-------- Records shown

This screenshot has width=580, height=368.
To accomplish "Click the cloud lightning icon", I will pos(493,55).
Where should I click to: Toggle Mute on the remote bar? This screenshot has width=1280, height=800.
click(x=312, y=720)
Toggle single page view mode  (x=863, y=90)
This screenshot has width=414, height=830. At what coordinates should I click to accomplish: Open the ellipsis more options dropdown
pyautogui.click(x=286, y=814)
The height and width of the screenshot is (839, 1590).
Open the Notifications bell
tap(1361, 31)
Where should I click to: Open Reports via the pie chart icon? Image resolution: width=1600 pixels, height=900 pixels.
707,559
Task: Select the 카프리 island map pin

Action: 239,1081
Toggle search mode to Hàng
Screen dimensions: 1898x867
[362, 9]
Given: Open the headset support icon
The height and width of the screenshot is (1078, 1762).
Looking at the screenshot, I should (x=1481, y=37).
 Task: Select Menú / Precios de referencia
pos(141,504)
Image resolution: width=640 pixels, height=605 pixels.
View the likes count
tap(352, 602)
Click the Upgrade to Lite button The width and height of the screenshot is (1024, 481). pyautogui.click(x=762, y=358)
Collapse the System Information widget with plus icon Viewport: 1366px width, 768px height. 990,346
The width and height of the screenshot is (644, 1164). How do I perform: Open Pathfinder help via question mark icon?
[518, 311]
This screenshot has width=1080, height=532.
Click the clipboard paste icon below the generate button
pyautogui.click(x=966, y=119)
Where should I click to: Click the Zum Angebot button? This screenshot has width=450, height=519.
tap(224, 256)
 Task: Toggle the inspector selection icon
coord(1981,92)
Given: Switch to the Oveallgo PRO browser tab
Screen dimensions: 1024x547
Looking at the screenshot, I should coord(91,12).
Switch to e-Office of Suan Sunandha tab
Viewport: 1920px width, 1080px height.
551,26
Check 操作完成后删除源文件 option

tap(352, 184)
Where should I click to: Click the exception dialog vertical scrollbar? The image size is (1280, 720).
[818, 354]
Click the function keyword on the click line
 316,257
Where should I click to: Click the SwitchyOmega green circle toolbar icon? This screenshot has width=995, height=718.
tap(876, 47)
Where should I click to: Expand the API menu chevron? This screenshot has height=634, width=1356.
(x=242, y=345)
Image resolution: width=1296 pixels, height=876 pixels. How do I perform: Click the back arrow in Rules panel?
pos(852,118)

----------------

Find each line in the entries above that contains the word "Toggle" and copy those lines. The match is case-sensitive.

Where should I click to: Toggle Mute on the remote bar? This screenshot has width=1280, height=800.
Toggle single page view mode  (x=863, y=90)
Toggle search mode to Hàng
 Task: Toggle the inspector selection icon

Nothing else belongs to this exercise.